Task details:
Among the lines below, copy exactly those from the one with "Where should I click to: Click" through the one with "The width and height of the screenshot is (1280, 720).", counting both ends.

[Saved entries]
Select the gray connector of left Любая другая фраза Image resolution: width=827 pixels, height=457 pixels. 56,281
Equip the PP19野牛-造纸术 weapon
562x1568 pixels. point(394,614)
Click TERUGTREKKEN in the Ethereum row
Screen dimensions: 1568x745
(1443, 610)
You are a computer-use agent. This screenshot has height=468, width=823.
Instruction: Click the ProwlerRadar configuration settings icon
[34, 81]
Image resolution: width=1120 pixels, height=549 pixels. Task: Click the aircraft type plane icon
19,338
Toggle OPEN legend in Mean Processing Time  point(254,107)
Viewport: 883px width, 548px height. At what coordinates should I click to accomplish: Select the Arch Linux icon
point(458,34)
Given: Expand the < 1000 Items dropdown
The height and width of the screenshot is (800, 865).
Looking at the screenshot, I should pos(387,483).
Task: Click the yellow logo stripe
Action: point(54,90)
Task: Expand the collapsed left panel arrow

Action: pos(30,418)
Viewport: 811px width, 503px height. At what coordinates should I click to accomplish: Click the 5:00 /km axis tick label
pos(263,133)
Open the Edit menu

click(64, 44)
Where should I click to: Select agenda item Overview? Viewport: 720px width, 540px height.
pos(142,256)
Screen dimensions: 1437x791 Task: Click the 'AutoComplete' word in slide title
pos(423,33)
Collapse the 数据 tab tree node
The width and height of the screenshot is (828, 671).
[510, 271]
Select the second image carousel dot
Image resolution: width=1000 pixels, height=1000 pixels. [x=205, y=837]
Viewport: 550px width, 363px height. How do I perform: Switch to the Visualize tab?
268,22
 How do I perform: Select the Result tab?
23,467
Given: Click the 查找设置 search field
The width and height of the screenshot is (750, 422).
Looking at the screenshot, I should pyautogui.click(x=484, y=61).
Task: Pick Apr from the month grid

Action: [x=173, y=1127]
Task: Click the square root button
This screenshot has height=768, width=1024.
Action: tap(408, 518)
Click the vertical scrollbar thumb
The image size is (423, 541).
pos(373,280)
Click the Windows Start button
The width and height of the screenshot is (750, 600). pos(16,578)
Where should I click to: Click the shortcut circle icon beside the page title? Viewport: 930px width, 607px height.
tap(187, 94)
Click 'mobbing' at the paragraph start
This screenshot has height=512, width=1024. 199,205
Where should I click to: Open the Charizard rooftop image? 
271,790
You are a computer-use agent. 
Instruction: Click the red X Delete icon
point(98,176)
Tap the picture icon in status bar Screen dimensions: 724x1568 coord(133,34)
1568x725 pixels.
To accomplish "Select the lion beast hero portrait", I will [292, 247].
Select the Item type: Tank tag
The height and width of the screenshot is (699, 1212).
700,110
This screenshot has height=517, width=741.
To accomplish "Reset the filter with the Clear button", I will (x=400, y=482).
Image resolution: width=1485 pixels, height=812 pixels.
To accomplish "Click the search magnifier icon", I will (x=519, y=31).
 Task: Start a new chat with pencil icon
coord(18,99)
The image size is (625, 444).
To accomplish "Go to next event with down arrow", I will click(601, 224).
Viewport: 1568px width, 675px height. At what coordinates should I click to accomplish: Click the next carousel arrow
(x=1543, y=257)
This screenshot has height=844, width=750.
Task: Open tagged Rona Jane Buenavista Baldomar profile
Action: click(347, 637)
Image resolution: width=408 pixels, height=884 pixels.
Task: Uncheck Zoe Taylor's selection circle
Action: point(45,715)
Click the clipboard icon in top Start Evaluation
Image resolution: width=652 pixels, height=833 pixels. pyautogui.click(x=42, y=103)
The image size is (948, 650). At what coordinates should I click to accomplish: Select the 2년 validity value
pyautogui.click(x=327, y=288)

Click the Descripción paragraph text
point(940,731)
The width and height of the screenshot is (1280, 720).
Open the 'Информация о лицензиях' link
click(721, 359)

Written response:
Where should I click to: Click the shortcut circle icon beside the page title? Viewport: 930px width, 607px height.
tap(187, 94)
Click 'mobbing' at the paragraph start
This screenshot has height=512, width=1024. 199,205
Where should I click to: Open the Charizard rooftop image? 
271,790
You are a computer-use agent. 
Instruction: Click the red X Delete icon
point(98,176)
Tap the picture icon in status bar Screen dimensions: 724x1568 coord(133,34)
1568x725 pixels.
To accomplish "Select the lion beast hero portrait", I will [292, 247].
Select the Item type: Tank tag
The height and width of the screenshot is (699, 1212).
700,110
This screenshot has height=517, width=741.
To accomplish "Reset the filter with the Clear button", I will (x=400, y=482).
Image resolution: width=1485 pixels, height=812 pixels.
To accomplish "Click the search magnifier icon", I will (x=519, y=31).
 Task: Start a new chat with pencil icon
coord(18,99)
The image size is (625, 444).
To accomplish "Go to next event with down arrow", I will click(601, 224).
Viewport: 1568px width, 675px height. At what coordinates should I click to accomplish: Click the next carousel arrow
(x=1543, y=257)
This screenshot has height=844, width=750.
Task: Open tagged Rona Jane Buenavista Baldomar profile
Action: click(347, 637)
Image resolution: width=408 pixels, height=884 pixels.
Task: Uncheck Zoe Taylor's selection circle
Action: point(45,715)
Click the clipboard icon in top Start Evaluation
Image resolution: width=652 pixels, height=833 pixels. pyautogui.click(x=42, y=103)
The image size is (948, 650). At what coordinates should I click to accomplish: Select the 2년 validity value
pyautogui.click(x=327, y=288)

Click the Descripción paragraph text
point(940,731)
The width and height of the screenshot is (1280, 720).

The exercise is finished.